On Tue, Aug 1, 2017 at 12:45 AM, Daniel Verite <daniel(at)manitou-mail(dot)org> wrote:
> The test that iterates over collations produces two kinds of core files,
> some of them are 289MB large, some others are 17GB large.
> shared_buffers is only 128MB and work_mem 128MB,
> so 289MB is not surprising but 17GB seems excessive.
> The box has 16GB of physical mem and 8GB of swap.
>
> I haven't checked all core files because they exhaust the disk
> space before completion of the test, but a typical backtrace for
> the biggest ones looks like the following, with the segfaults
> happening in memcpy:
>
> Program terminated with signal SIGSEGV, Segmentation fault.
> #0 __memcpy_sse2_unaligned ()
> at ../sysdeps/x86_64/multiarch/memcpy-sse2-unaligned.S:35
> (gdb) #0 __memcpy_sse2_unaligned ()
> at ../sysdeps/x86_64/multiarch/memcpy-sse2-unaligned.S:35
> #1 0x00007fc1db02be6b in memcpy (__len=8589934592, __src=0x7fbc6f4a2010,
> __dest=<optimized out>) at
> /usr/include/x86_64-linux-gnu/bits/string3.h:51
> #2 ucol_CEBuf_Expand (ci=<optimized out>, status=0x7ffd90777128,
> b=0x7ffd907751e0) at ucol.cpp:7009
> #3 UCOL_CEBUF_PUT (status=0x7ffd90777128, ci=0x7ffd90776460, ce=1493173509,
> b=0x7ffd907751e0) at ucol.cpp:7022
> #4 ucol_strcollRegular (sColl=sColl(at)entry=0x7ffd90776460,
> tColl=tColl(at)entry=0x7ffd90776610, status=status(at)entry=0x7ffd90777128)
> at ucol.cpp:7163
> #5 0x00007fc1db031177 in ucol_strcollRegularUTF8 (coll=0x1371af0,
> source=source(at)entry=0x273d379 "콗喩zx㎍",
> sourceLength=sourceLength(at)entry=11, target=<optimized out>,
> targetLength=targetLength(at)entry=8, status=status(at)entry=0x7ffd90777128)
> at ucol.cpp:8023
> #6 0x00007fc1db032d36 in ucol_strcollUseLatin1UTF8 (status=<optimized out>,
> tLen=<optimized out>, target=<optimized out>, sLen=<optimized out>,
> source=<optimized out>, coll=<optimized out>) at ucol.cpp:8108
> #7 ucol_strcollUTF8_52 (coll=<optimized out>,
> source=source(at)entry=0x273d379 "콗喩zx㎍", sourceLength=<optimized out>,
> sourceLength(at)entry=11, target=<optimized out>,
> target(at)entry=0x273d409 "쳭喩zz", targetLength=targetLength(at)entry=8,
> status=status(at)entry=0x7ffd90777128) at ucol.cpp:8770

Interesting.

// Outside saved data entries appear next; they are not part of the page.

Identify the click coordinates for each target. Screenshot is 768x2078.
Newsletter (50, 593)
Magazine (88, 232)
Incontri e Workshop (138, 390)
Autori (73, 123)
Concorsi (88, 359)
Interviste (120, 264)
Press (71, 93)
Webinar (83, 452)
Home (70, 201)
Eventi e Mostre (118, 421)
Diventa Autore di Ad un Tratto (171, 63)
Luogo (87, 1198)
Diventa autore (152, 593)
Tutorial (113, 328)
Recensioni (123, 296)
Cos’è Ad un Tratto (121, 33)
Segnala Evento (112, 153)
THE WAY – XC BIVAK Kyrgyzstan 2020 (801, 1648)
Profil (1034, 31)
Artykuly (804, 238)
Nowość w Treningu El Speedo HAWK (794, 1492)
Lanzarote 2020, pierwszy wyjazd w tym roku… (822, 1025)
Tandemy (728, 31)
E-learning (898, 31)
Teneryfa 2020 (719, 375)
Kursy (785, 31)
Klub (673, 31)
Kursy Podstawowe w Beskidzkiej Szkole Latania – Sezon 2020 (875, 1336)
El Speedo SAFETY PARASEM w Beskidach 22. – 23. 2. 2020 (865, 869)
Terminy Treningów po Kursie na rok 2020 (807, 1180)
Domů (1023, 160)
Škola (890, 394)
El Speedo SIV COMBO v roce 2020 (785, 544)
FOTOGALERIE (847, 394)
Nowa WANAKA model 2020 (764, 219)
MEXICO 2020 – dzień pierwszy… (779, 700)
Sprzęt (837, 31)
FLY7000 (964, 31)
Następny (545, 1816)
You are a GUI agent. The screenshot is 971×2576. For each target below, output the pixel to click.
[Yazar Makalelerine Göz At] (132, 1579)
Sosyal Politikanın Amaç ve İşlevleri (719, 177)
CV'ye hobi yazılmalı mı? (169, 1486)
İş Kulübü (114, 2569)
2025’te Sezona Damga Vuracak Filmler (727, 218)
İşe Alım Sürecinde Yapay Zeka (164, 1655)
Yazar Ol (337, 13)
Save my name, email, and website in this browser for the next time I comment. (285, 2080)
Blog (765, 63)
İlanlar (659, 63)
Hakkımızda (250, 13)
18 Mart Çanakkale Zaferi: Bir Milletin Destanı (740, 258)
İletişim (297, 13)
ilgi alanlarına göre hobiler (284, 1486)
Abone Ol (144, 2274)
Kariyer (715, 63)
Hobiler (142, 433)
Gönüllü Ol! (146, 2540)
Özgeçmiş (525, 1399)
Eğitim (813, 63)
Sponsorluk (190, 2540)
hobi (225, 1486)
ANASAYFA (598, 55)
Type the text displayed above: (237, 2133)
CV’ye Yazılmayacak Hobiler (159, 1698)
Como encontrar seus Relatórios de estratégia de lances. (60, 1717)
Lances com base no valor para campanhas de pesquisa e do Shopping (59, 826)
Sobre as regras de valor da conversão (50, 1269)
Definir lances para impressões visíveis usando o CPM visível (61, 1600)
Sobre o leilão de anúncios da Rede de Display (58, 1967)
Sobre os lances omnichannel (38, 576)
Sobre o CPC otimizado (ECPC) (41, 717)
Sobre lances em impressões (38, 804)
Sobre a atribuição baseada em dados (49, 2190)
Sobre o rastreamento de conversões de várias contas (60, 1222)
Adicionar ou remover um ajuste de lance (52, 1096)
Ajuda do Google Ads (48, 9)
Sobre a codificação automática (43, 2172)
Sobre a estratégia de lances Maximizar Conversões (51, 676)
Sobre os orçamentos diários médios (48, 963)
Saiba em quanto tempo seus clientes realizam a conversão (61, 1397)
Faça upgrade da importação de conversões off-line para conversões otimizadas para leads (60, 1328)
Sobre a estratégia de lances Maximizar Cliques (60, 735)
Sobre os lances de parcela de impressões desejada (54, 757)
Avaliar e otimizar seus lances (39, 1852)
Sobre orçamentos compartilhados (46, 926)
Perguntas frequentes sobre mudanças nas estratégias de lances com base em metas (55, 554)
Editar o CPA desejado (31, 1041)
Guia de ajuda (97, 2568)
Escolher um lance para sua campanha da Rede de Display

The "__len" argument to memcpy() is 8589934592 -- that's
2 ^ 33. (I'm not sure why it's the first memcpy() argument in the
stack trace, since it's supposed to be the last -- anyone seen that
before?)

Can you figure out what the optimized-out lengths are, by either
looking at registers within GDB, or building at a lower optimization
level?

Maybe this is a bug in ICU-52. For reference, here is ICU-52's
ucol_CEBuf_Expand() function:

static
void ucol_CEBuf_Expand(ucol_CEBuf *b, collIterate *ci, UErrorCode *status) {
uint32_t oldSize;
uint32_t newSize;
uint32_t *newBuf;

ci->flags |= UCOL_ITER_ALLOCATED;
oldSize = (uint32_t)(b->pos - b->buf);
newSize = oldSize * 2;
newBuf = (uint32_t *)uprv_malloc(newSize * sizeof(uint32_t));
if(newBuf == NULL) {
*status = U_MEMORY_ALLOCATION_ERROR;
}
else {
uprv_memcpy(newBuf, b->buf, oldSize * sizeof(uint32_t));
if (b->buf != b->localArray) {
uprv_free(b->buf);
}
b->buf = newBuf;
b->endp = b->buf + newSize;
b->pos = b->buf + oldSize;
}
}

If "oldSize * sizeof(uint32_t)" becomes what we see as "__len", as I
believe it does, then that must mean that oldSize is 2 ^ 31. *Not* 2 ^
31 - 1 (INT_MAX). I think that this could be an off-by-one bug, since
ucol_strcollUTF8()/ucol_strcollUTF8_52() accepts an int32 argument for
sourceLength and targetLength. I'm not very confident of this, but it
does make a certain amount of sense. It could be that everyone else is
passing -1 as sourceLength and targetLength arguments, anyway, to
indicate that the buffer is NUL-terminated, as required by regular
strcoll().

Note also that the docs say this of ucol_strcollUTF8(): "When input
string contains malformed a UTF-8 byte sequence, this function treats
these bytes as REPLACEMENT CHARACTER (U+FFFD)". I'm not sure that
that's a very sensible way for it to fail.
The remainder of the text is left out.